Exercise goal: Which lines in the entries below contain the string "Given"? Copy each of those lines in full.

START Exercise material

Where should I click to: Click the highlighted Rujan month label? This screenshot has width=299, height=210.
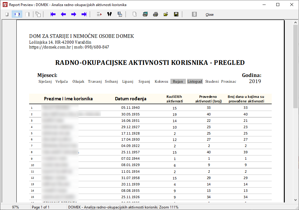coord(178,82)
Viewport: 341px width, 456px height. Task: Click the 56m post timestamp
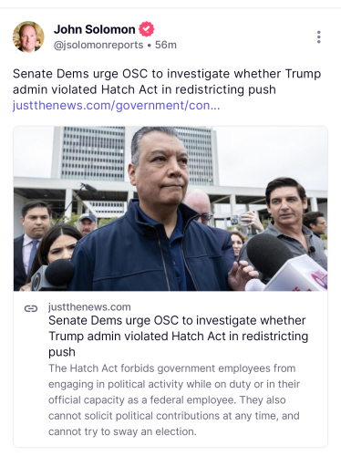pos(166,45)
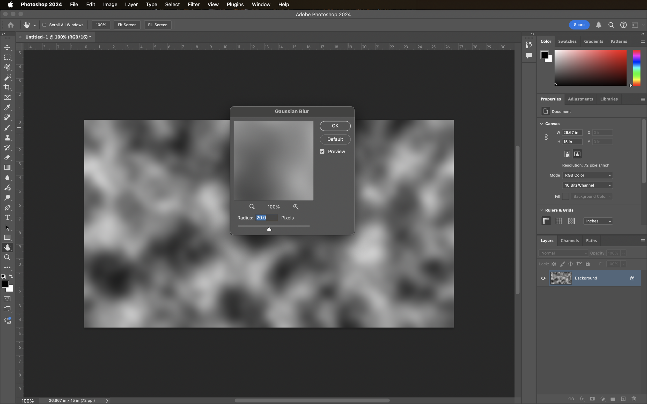Select the Zoom tool in toolbar
647x404 pixels.
(x=7, y=258)
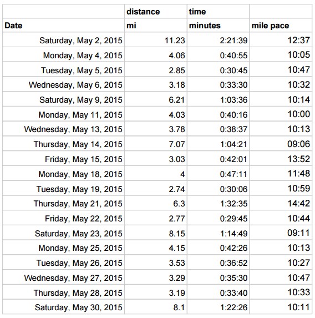The width and height of the screenshot is (315, 318).
Task: Click the distance header cell
Action: pos(156,11)
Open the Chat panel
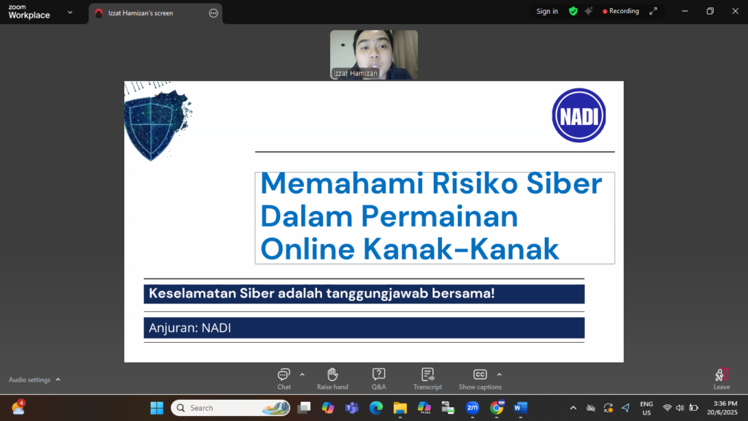 pyautogui.click(x=283, y=376)
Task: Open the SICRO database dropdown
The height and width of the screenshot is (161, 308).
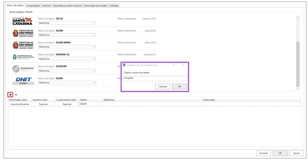Action: [67, 82]
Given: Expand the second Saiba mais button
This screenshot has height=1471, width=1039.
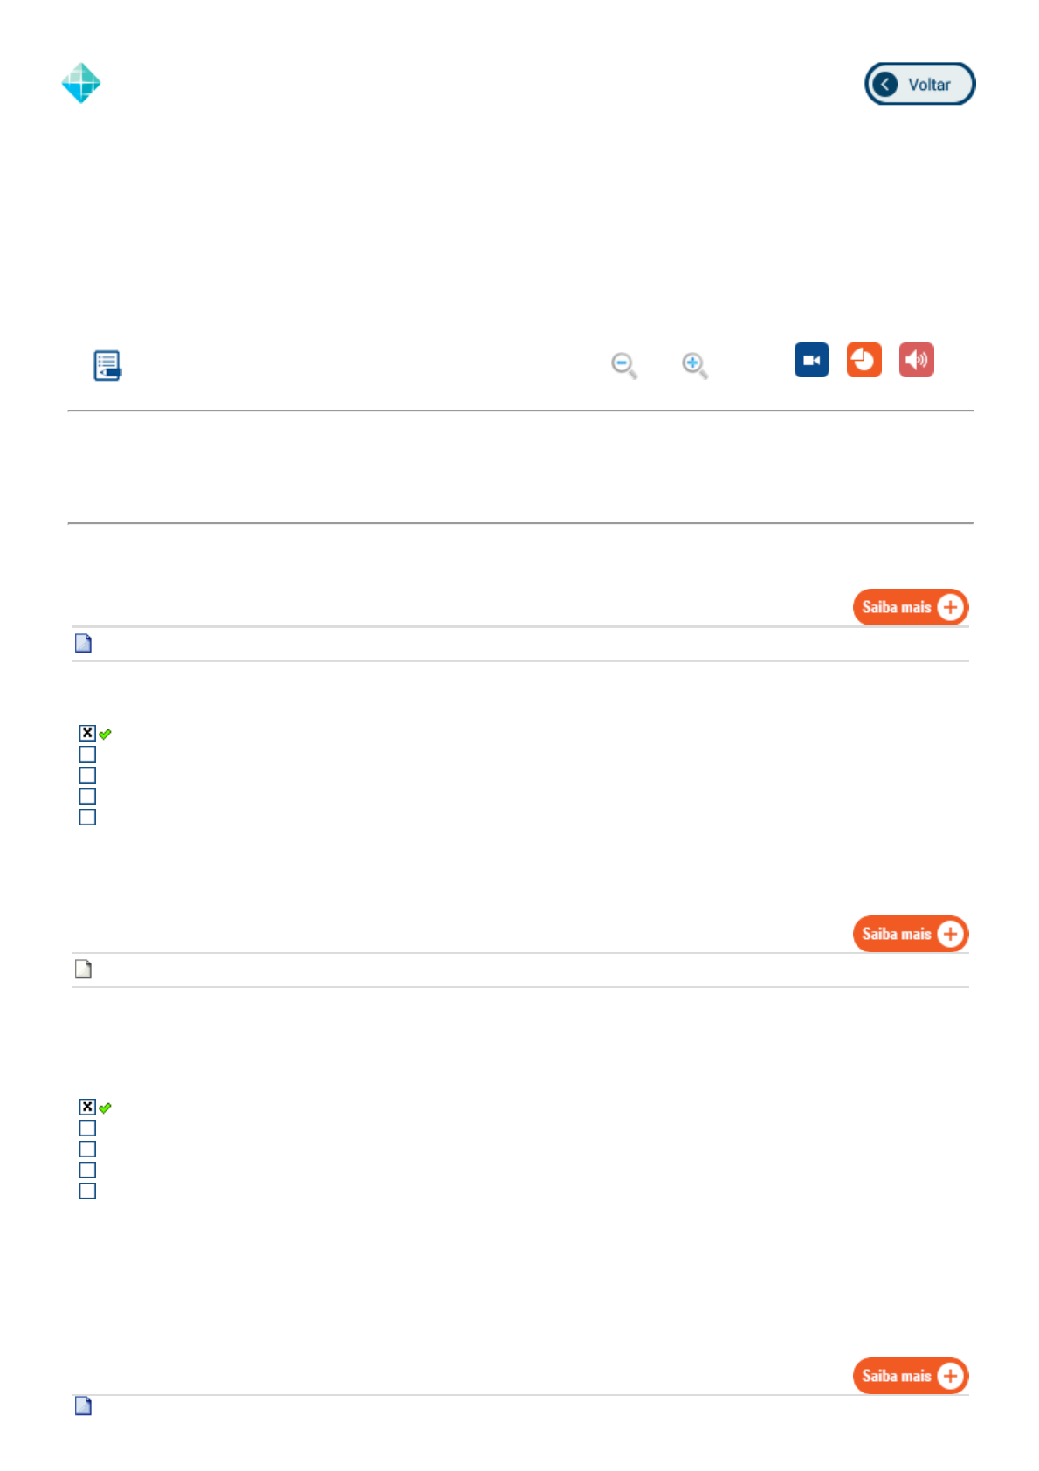Looking at the screenshot, I should (910, 934).
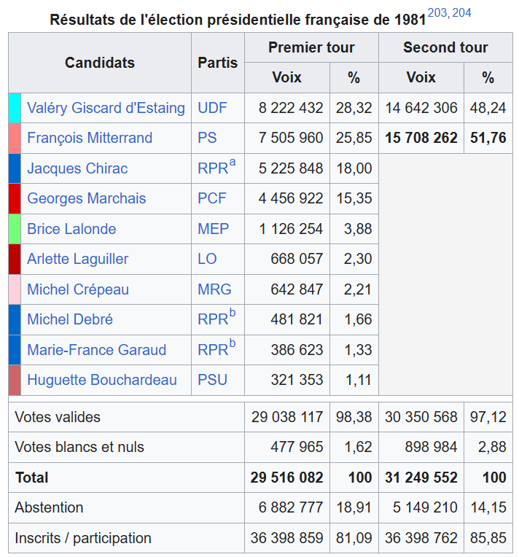This screenshot has width=519, height=557.
Task: Follow the Georges Marchais link
Action: [x=86, y=198]
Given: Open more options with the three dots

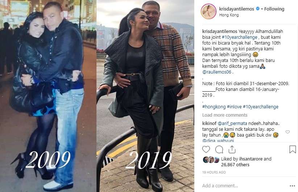Looking at the screenshot, I should coord(292,186).
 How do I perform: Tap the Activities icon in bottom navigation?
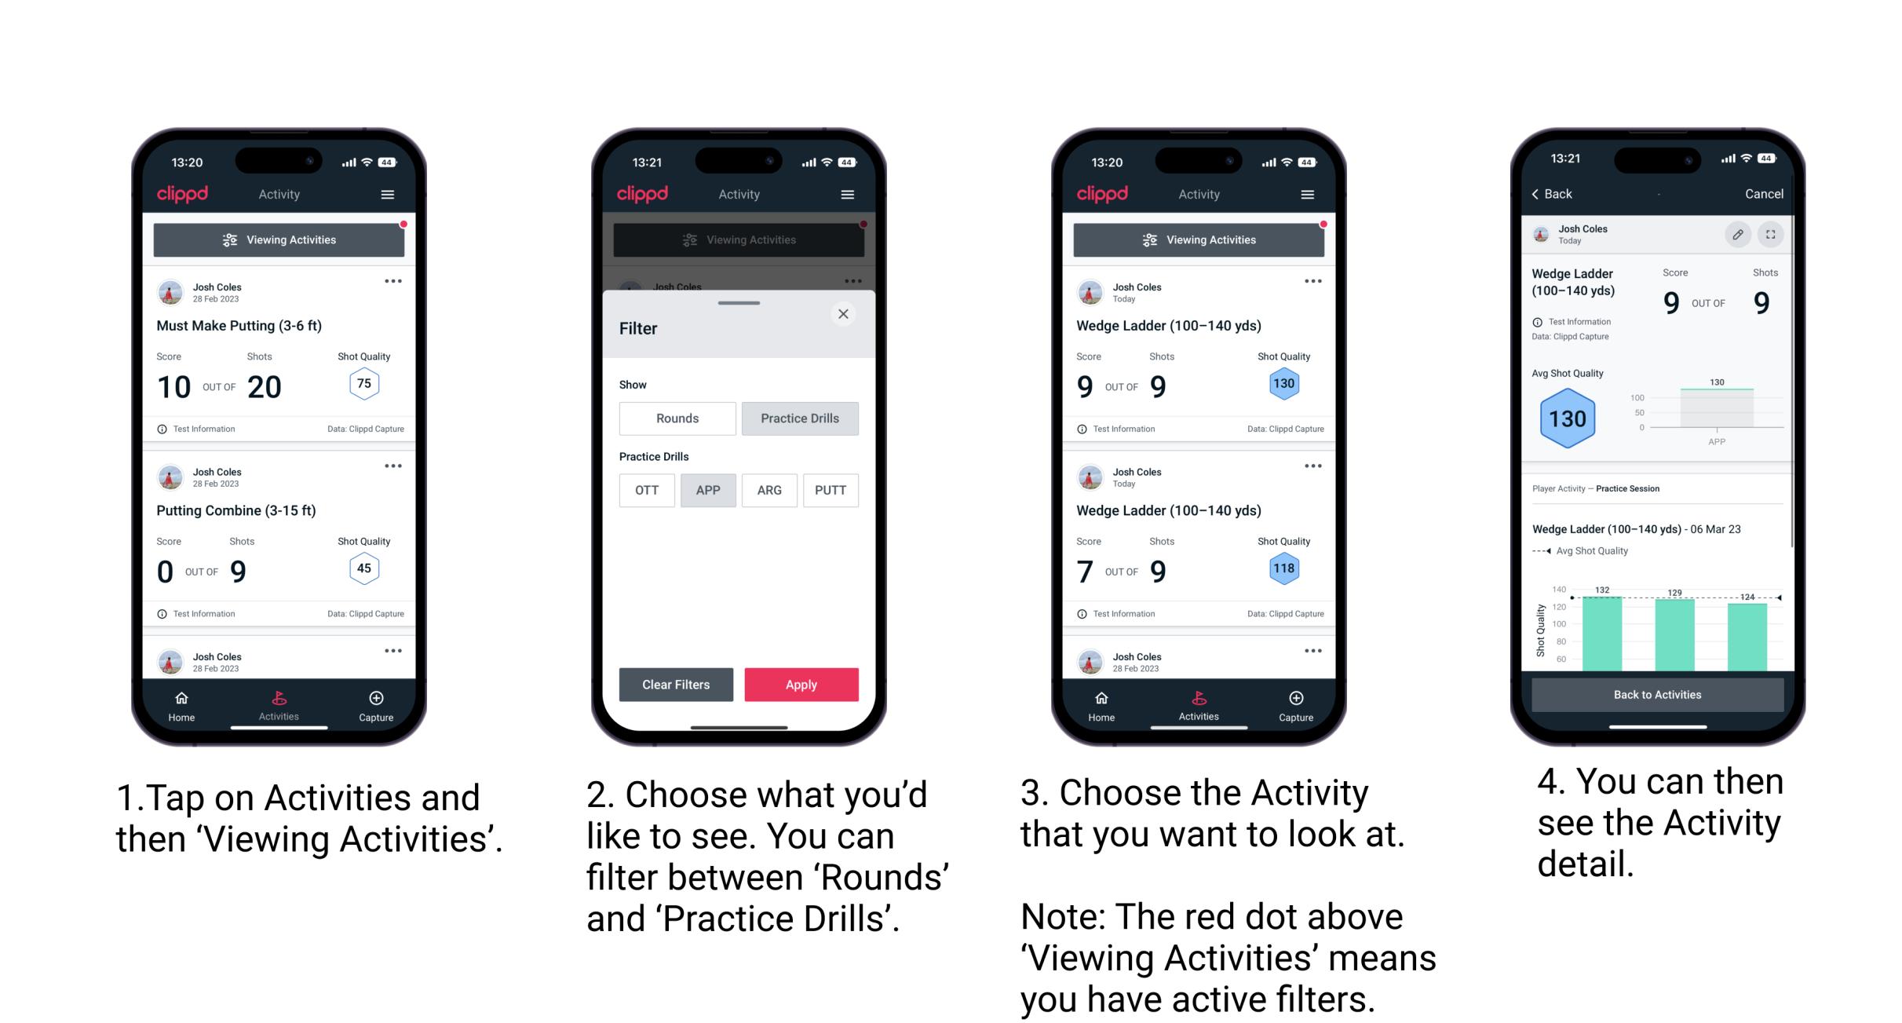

END Exercise material

Task answer:
Given: Expand the second Saiba mais button
Given: Open more options with the three dots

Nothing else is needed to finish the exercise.